◆ **Excerpted data**:

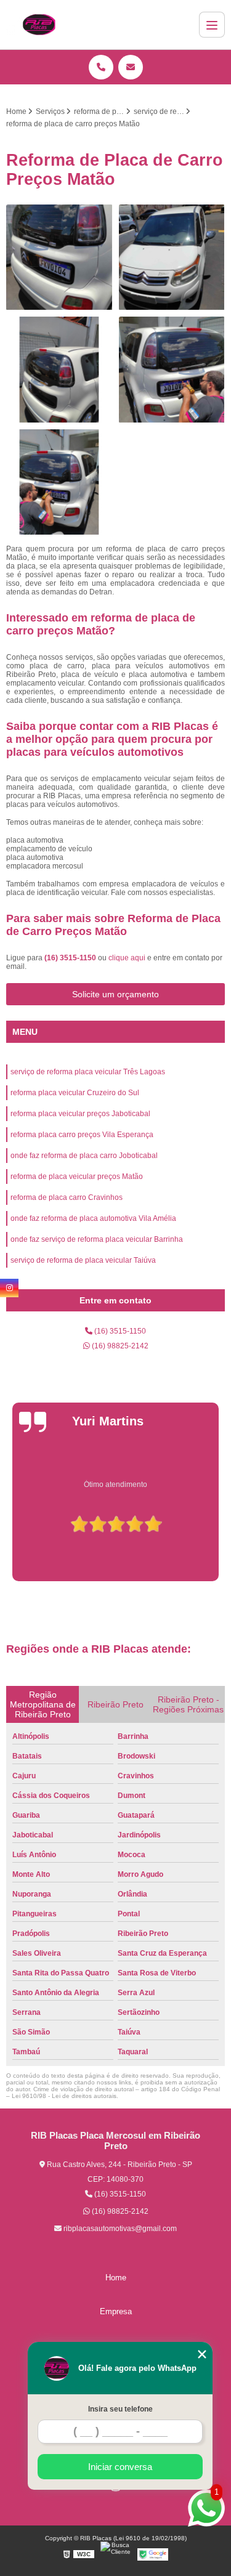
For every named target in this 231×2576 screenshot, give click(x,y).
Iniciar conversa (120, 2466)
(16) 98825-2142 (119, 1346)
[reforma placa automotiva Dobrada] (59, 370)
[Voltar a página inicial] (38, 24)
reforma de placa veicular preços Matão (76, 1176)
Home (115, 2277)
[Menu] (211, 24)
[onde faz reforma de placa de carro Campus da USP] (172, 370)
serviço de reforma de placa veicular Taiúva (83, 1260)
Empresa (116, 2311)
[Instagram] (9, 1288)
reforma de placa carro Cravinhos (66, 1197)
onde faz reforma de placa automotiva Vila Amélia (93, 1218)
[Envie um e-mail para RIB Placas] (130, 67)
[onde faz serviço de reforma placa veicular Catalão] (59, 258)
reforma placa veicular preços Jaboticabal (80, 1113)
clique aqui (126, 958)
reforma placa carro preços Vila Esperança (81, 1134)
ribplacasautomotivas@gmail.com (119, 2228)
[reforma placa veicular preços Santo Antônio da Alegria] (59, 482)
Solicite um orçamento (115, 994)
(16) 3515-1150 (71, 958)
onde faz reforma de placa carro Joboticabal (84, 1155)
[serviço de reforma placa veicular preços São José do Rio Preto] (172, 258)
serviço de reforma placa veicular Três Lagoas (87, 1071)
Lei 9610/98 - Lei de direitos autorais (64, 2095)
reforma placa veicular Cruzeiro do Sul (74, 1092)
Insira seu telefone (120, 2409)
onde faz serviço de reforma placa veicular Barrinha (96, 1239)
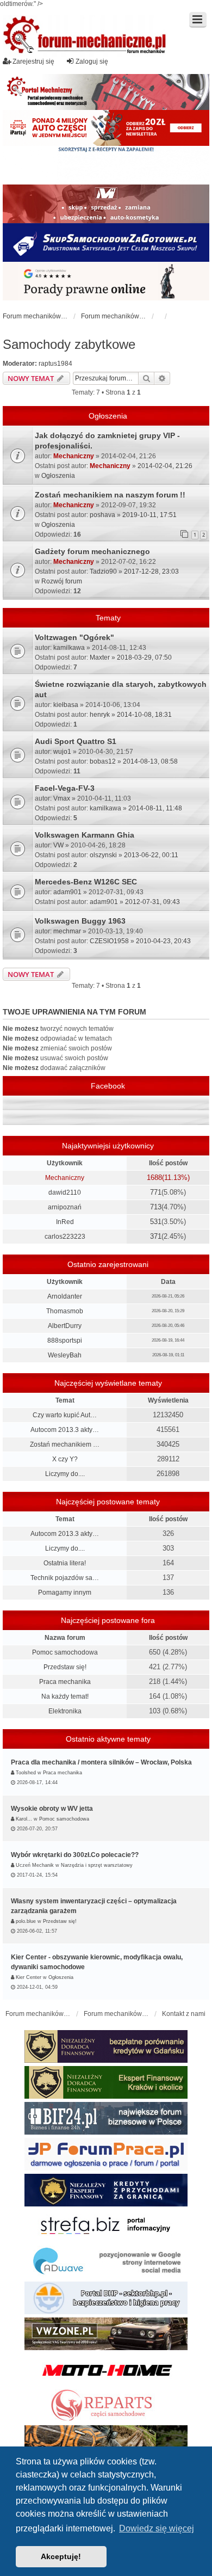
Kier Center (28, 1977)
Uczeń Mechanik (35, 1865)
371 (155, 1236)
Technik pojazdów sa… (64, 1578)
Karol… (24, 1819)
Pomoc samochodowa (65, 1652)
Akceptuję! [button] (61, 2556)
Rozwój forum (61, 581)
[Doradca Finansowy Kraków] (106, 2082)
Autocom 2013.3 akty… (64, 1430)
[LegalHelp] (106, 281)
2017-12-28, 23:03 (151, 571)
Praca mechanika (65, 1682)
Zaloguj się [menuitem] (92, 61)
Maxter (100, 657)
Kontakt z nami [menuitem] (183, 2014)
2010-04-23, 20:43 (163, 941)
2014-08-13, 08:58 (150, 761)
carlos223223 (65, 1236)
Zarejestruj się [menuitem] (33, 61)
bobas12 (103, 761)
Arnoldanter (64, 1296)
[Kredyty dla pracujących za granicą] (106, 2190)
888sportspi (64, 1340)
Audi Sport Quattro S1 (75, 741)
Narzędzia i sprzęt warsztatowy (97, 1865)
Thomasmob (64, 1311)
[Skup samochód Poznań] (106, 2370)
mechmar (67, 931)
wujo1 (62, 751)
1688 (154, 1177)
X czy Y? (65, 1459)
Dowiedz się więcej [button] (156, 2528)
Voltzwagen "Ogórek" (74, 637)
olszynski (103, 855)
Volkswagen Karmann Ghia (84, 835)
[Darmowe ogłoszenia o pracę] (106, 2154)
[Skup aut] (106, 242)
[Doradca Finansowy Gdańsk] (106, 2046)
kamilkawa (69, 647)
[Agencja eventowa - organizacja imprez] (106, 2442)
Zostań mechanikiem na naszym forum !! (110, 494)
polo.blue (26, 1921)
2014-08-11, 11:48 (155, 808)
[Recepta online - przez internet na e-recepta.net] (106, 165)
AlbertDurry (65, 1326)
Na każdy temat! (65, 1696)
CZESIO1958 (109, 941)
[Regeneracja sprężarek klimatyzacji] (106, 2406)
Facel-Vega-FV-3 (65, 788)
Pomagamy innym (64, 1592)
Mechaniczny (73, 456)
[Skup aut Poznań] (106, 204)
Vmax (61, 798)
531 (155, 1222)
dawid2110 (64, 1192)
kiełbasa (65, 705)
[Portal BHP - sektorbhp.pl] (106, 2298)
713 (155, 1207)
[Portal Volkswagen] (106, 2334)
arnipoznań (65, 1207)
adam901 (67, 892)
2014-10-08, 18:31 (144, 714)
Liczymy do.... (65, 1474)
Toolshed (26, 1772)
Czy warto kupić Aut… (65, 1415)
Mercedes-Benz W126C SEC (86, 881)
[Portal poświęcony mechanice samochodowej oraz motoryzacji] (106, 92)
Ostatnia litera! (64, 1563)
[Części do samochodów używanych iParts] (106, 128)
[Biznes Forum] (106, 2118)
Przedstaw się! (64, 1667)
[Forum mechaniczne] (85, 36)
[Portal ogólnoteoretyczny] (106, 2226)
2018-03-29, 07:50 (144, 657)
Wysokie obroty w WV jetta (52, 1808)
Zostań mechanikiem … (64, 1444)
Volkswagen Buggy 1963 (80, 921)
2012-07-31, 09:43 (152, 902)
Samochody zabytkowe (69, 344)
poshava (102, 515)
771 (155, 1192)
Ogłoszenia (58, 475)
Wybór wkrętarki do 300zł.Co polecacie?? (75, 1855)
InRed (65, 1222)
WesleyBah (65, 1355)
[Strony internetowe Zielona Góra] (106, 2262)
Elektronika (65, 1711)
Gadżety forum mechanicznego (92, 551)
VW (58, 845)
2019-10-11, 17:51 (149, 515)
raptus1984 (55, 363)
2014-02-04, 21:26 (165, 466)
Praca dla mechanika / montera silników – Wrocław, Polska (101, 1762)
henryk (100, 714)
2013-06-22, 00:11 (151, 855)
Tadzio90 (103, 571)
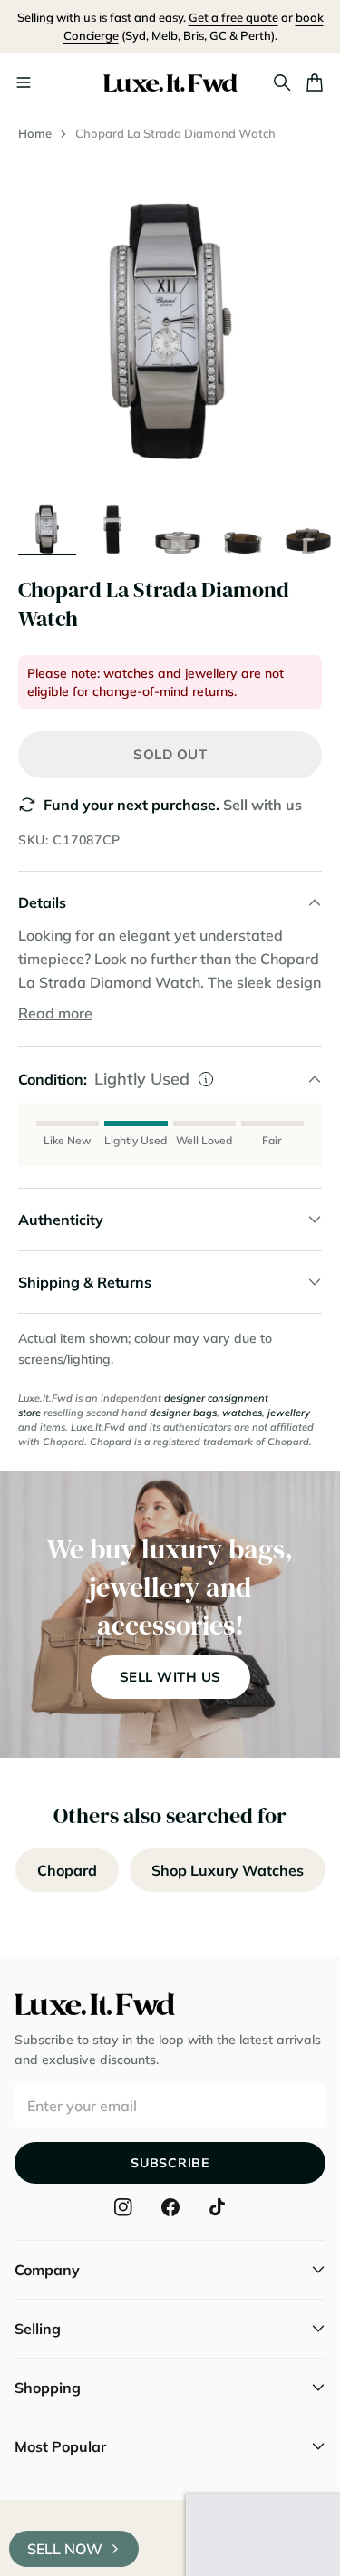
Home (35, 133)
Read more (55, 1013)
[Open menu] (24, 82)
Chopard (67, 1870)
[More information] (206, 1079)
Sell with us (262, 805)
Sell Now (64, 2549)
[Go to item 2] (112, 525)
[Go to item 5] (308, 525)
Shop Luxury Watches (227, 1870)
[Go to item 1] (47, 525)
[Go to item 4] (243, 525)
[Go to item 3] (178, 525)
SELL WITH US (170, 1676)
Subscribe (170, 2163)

◆ **What is expected**: Extract exactly and only the lines above from the line containing "Rozwój forum (61, 581)" through the line containing "Volkswagen Buggy 1963 (80, 921)", both end lines included.

◆ **Finished exercise**:
Rozwój forum (61, 581)
[Doradca Finansowy Kraków] (106, 2082)
Autocom 2013.3 akty… (64, 1430)
[LegalHelp] (106, 281)
2017-12-28, 23:03 (151, 571)
Praca mechanika (65, 1682)
Zaloguj się [menuitem] (92, 61)
Maxter (100, 657)
Kontakt z nami [menuitem] (183, 2014)
2010-04-23, 20:43 (163, 941)
2014-08-13, 08:58 (150, 761)
carlos223223 (65, 1236)
Zarejestruj się [menuitem] (33, 61)
bobas12 (103, 761)
Arnoldanter (64, 1296)
[Kredyty dla pracujących za granicą] (106, 2190)
888sportspi (64, 1340)
Audi Sport Quattro S1 (75, 741)
Narzędzia i sprzęt warsztatowy (97, 1865)
Thomasmob (64, 1311)
[Skup samochód Poznań] (106, 2370)
mechmar (67, 931)
wujo1 (62, 751)
1688 (154, 1177)
X czy Y? (65, 1459)
Dowiedz się więcej [button] (156, 2528)
Voltzwagen "Ogórek" (74, 637)
olszynski (103, 855)
Volkswagen Karmann Ghia (84, 835)
[Darmowe ogłoszenia o pracę] (106, 2154)
[Skup aut] (106, 242)
[Doradca Finansowy Gdańsk] (106, 2046)
kamilkawa (69, 647)
[Agencja eventowa - organizacja imprez] (106, 2442)
Zostań mechanikiem na naszym forum !! (110, 494)
polo.blue (26, 1921)
2014-08-11, 11:48 (155, 808)
[Recepta online - przez internet na e-recepta.net] (106, 165)
AlbertDurry (65, 1326)
Na każdy temat! (65, 1696)
CZESIO1958 (109, 941)
[Regeneracja sprężarek klimatyzacji] (106, 2406)
Facel-Vega-FV-3 (65, 788)
Pomagamy innym (64, 1592)
Mechaniczny (73, 456)
[Skup aut Poznań] (106, 204)
Vmax (61, 798)
531 (155, 1222)
dawid2110 (64, 1192)
kiełbasa (65, 705)
[Portal BHP - sektorbhp.pl] (106, 2298)
713 (155, 1207)
[Portal Volkswagen] (106, 2334)
arnipoznań (65, 1207)
adam901 (67, 892)
2014-10-08, 18:31 (144, 714)
Liczymy do.... (65, 1474)
Toolshed (26, 1772)
Czy warto kupić Aut… (65, 1415)
Mercedes-Benz W126C SEC (86, 881)
[Portal poświęcony mechanice samochodowej oraz motoryzacji] (106, 92)
Ostatnia litera! (64, 1563)
[Części do samochodów używanych iParts] (106, 128)
[Biznes Forum] (106, 2118)
Przedstaw się! (64, 1667)
[Forum mechaniczne] (85, 36)
[Portal ogólnoteoretyczny] (106, 2226)
2018-03-29, 07:50 (144, 657)
Wysokie obroty w WV jetta (52, 1808)
Zostań mechanikiem … (64, 1444)
Volkswagen Buggy 1963 (80, 921)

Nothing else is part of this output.